P. L. Shilling’s invention of the electromagnetic telegraph was an important event in the development of science and gave an impetus to the scientific and technical thinking of many inventors. The development of the first telegraph code for the telegraph apparatus laid the foundations of encoding information which principles are still in use today.
Shilling’s electromagnetic telegraph was not turned into commercial opportunity, but it became a model for designing many telegraphs and thus indirectly affected the development of telegraph communication all over the world. New ways of exchanging information were opened.
Shilling’s invention of electromagnetic telegraph had been prepared by all previous development of physics (H.C. Oersted, A.-M.Ampère). Invention of the first electromagnetic indicator of an electric current ("multiplier") in 1820 by I. Schweigger and of an electromagnet in 1825 by W. Sturgeon meant that more sound background for creation of electromagnetic telegraph appeared. P. Shilling was the first to create such electromagnetic telegraph. Shilling didn’t patent the development, but scientists in the Europe and America knew about his invention.
Differences from similar achievements.
A.-M. Ampère (1820)
An essential change was introduced into Ampère’s idea: Shilling encoded the information and reduced quantity of wires up to six. P. Shilling’s telegraph apparatus (demonstration took place in 1832) consisted of six electromagnetic indicators, each of them operated by a separate pair of wires (6 signal, one call, and one general - 8 wires total). Depending on the direction of the current in this or that pair of wires, the black circle or the white circle of the disk indicator faced the operator. Such design allowed to induce a combination for coding any of two to the sixth power of code units, that is 64 signs, which was enough for encoding all letters, figures and special signs.
C.F. Gauss and W.E. Weber (1833)
Comparison of Shilling’s telegraph to Gauss and Weber’s device shows that the latter was a set of bulky lab ware of little practical use. The signals transferred between a cabinet and an observatory differed in size and the direction of light-spot deviations on the magnetometer’s scale.

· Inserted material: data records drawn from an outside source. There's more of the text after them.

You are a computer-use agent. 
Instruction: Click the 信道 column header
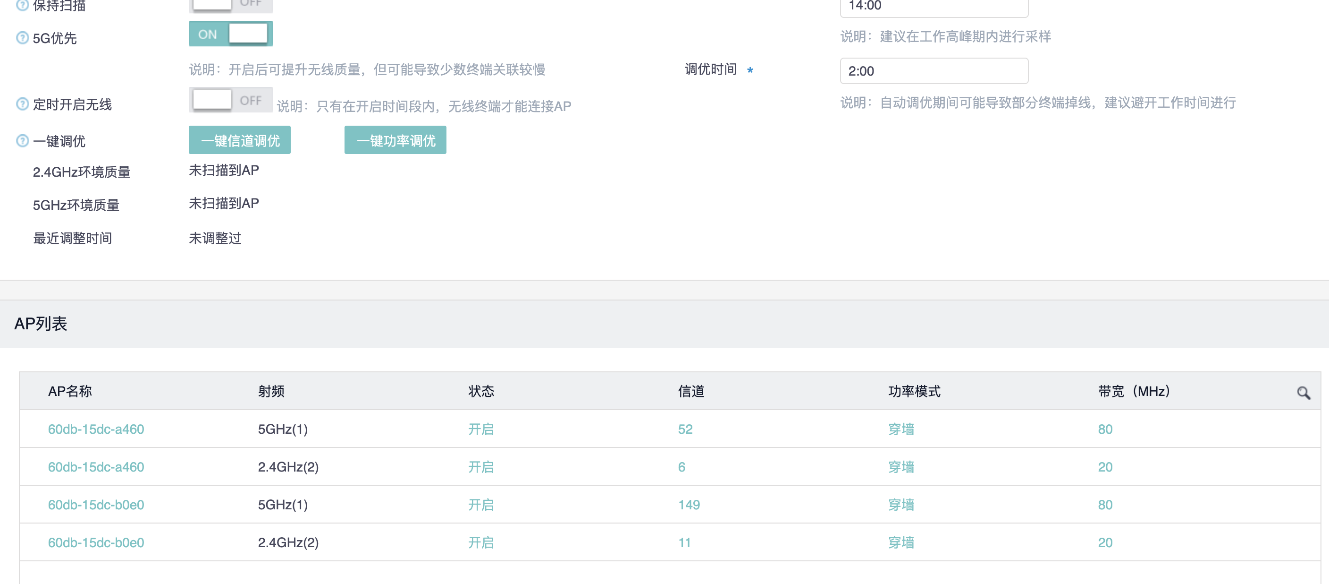(690, 391)
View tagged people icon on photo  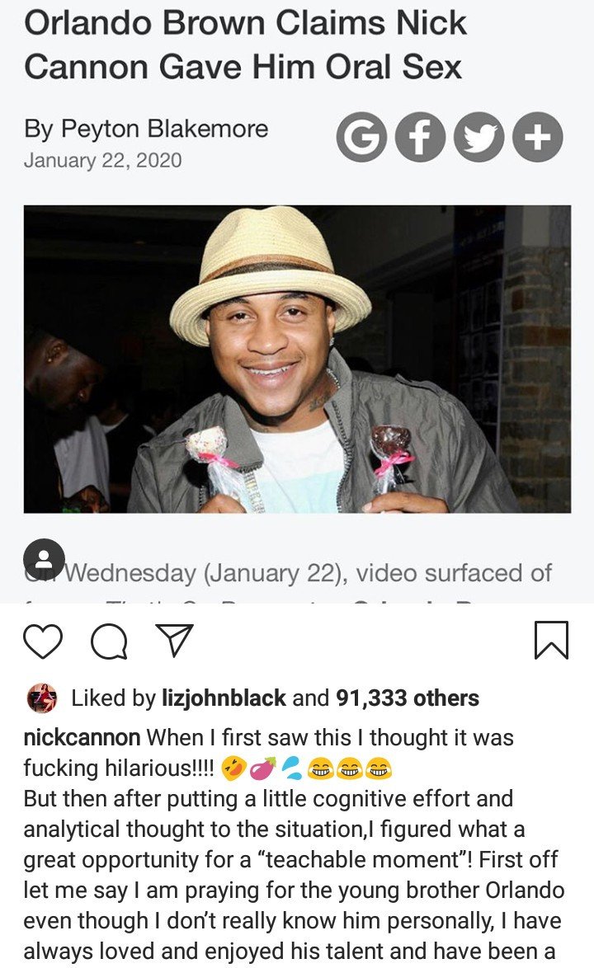point(44,559)
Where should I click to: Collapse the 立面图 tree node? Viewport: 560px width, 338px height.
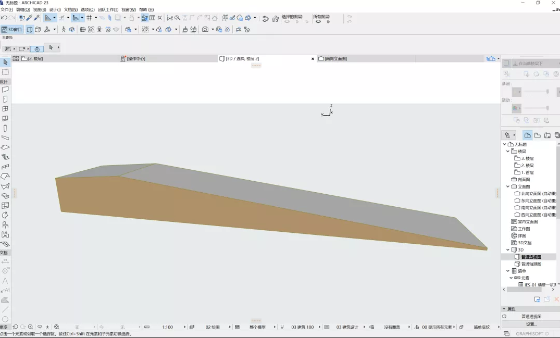508,186
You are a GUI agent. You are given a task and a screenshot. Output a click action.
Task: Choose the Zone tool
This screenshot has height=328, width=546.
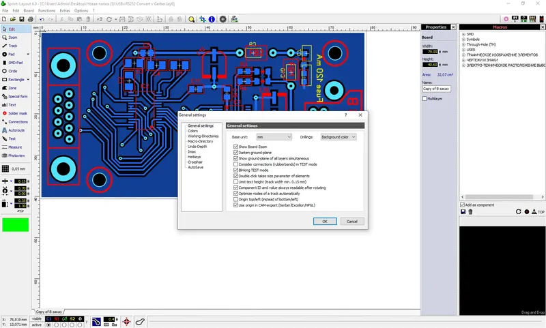click(x=12, y=88)
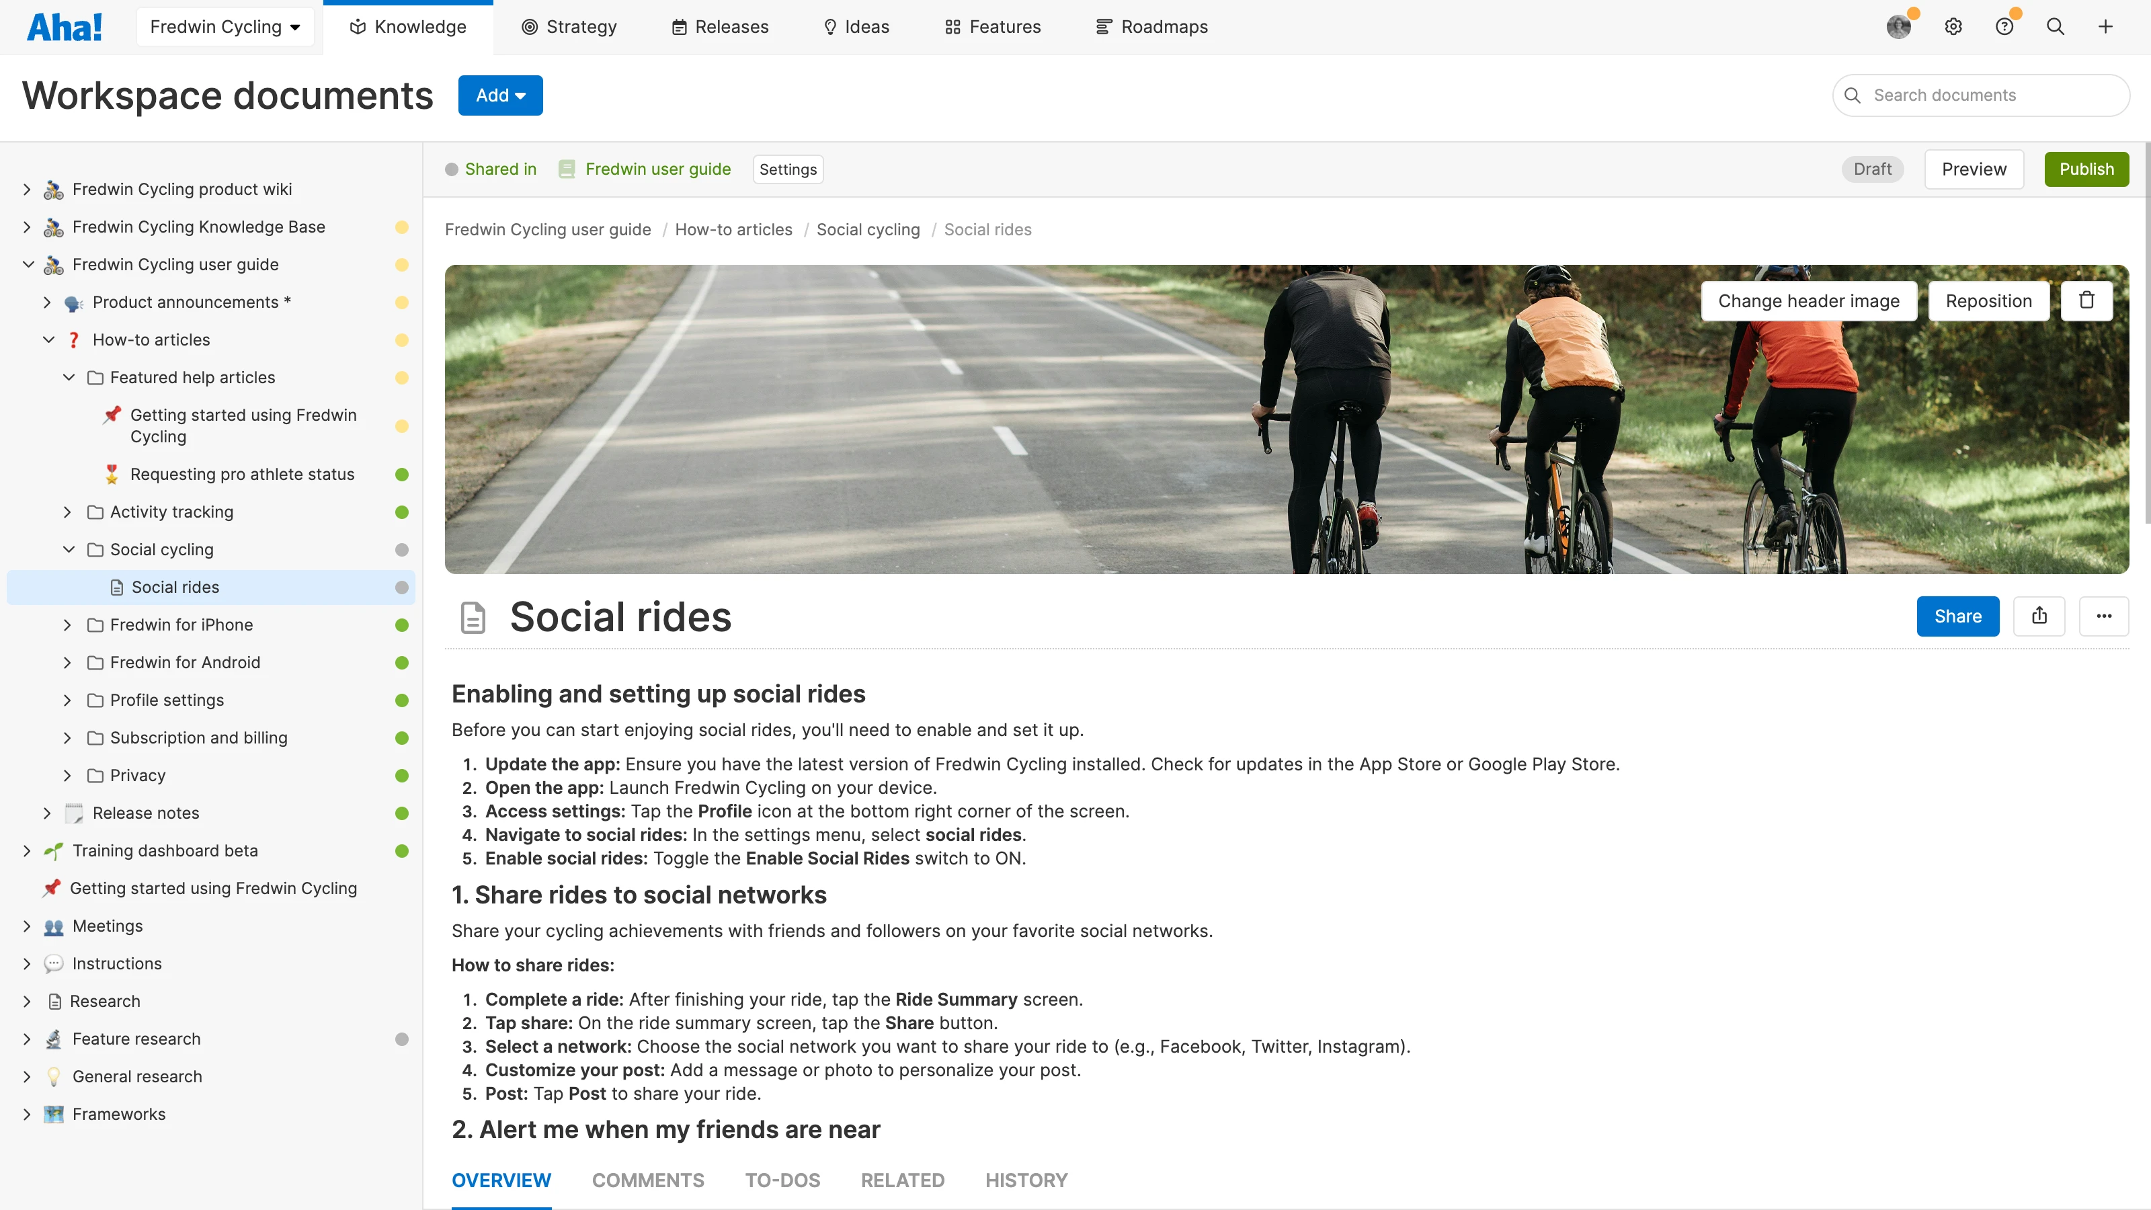This screenshot has height=1210, width=2151.
Task: Click the green status dot next to Social cycling
Action: [403, 549]
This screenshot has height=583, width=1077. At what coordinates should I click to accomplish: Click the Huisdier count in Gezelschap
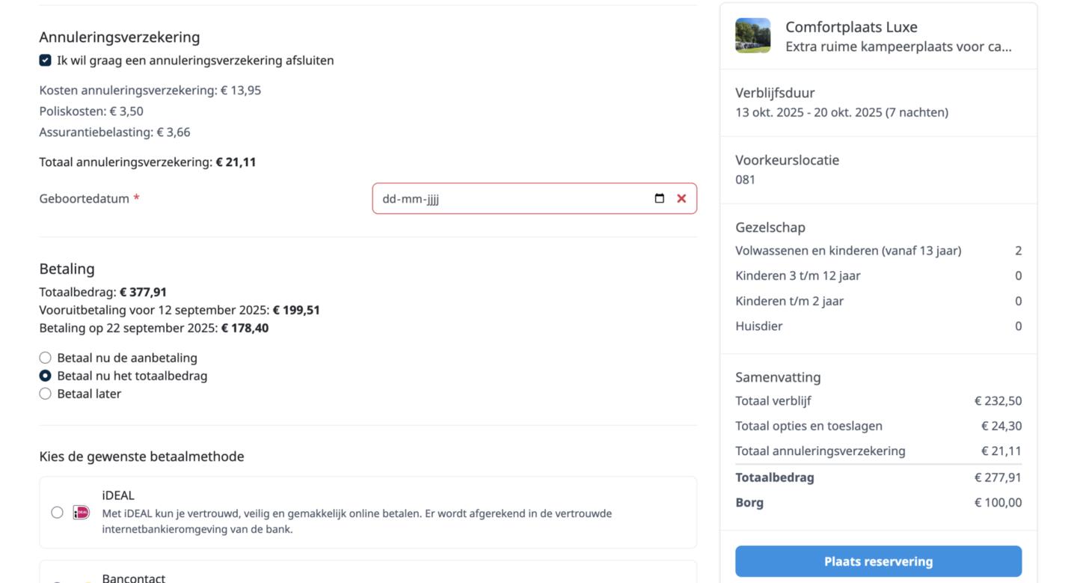1018,326
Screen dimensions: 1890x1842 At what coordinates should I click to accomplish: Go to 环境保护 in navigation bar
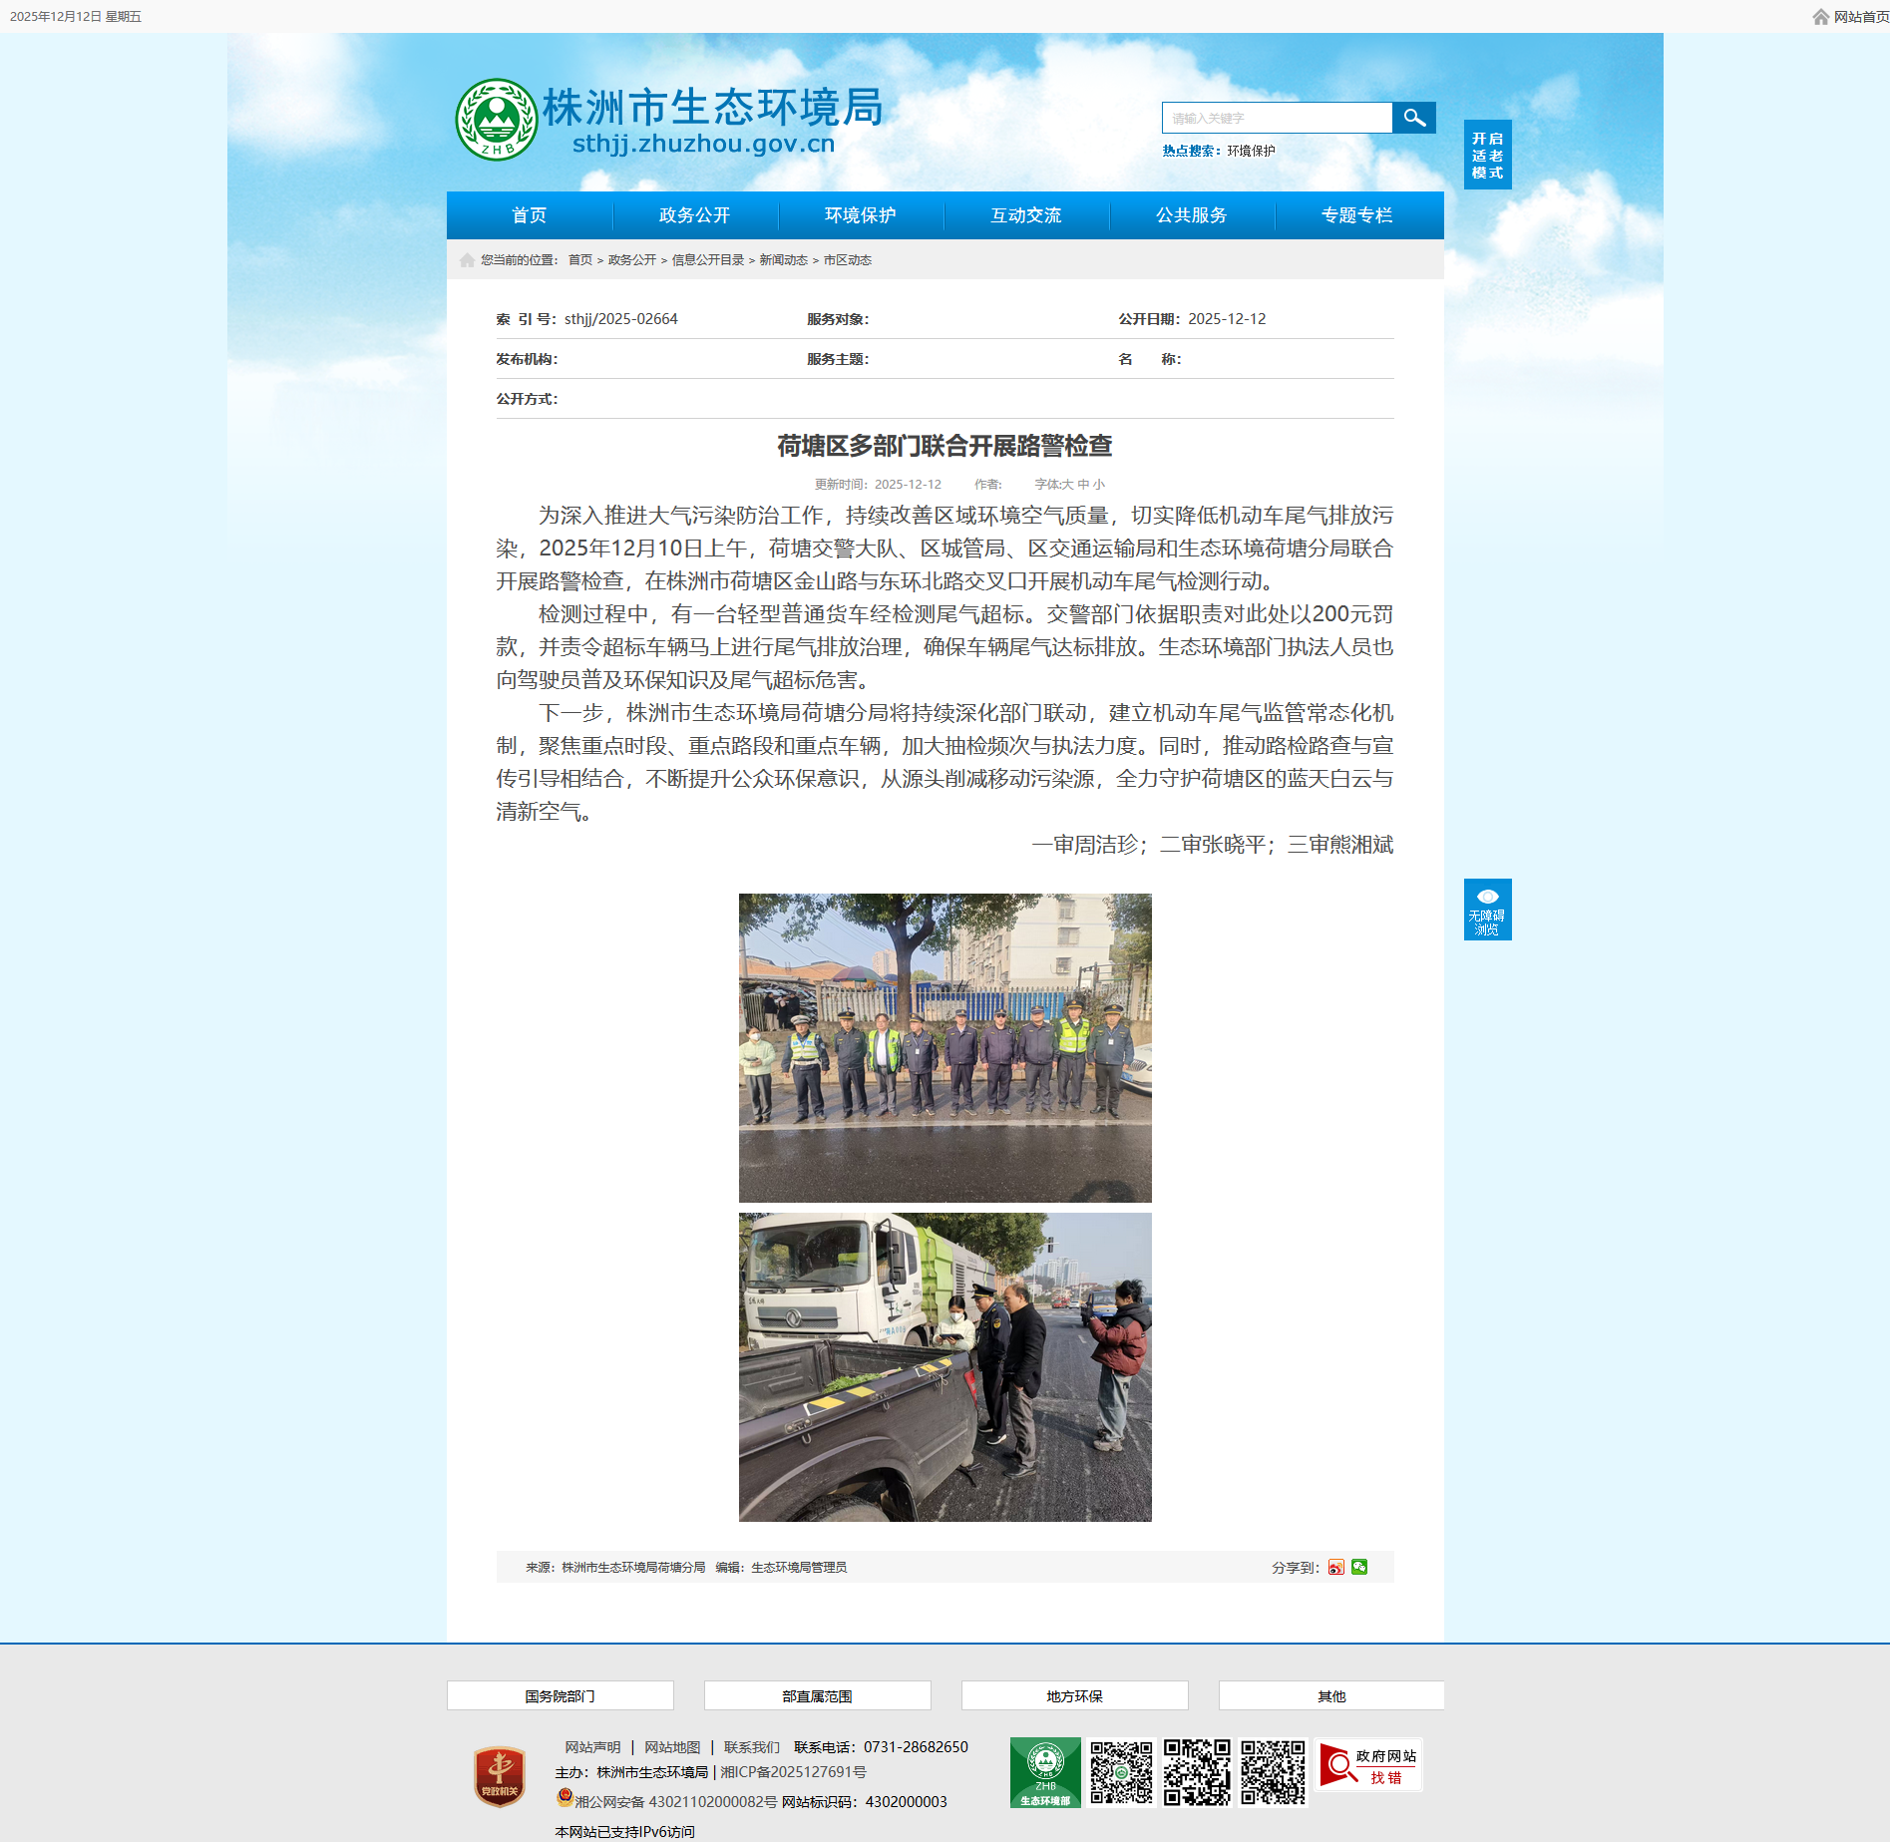[x=860, y=215]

W.F. Cook together with Sir Charles Wheatstone (1837)
Received two patents for the design of a construction similar to Shilling’s, and even constructed an operating line along one English railway. Cook and Wheatstone "inherited" ideas of Shilling, not knowing about that. In his description Cook mentions Shilling’s scheme, but he calls it Munke´s telegraph. This mistake is a result of the following circumstances. P. Shilling demonstrated his device in 1835 in Bonn at the congress of a German society of scientists and doctors. George Munke, the chairman of the congress, a professor of Heidelberg university, and an honorary member of the St. Petersburg Academy of Sciences, praised the work of a Russian scientist in the field of telegraphy and later demonstrated the model of an electromagnetic telegraph during his lectures.
In Shilling's device only a visual registration of code marks was carried out. Later S. Morse made an important invention in the development of telegraphy: he developed and introduced graphic registration code marks. From 1837 Morse gave his full attention to telegraphy. It achieved remarkable results.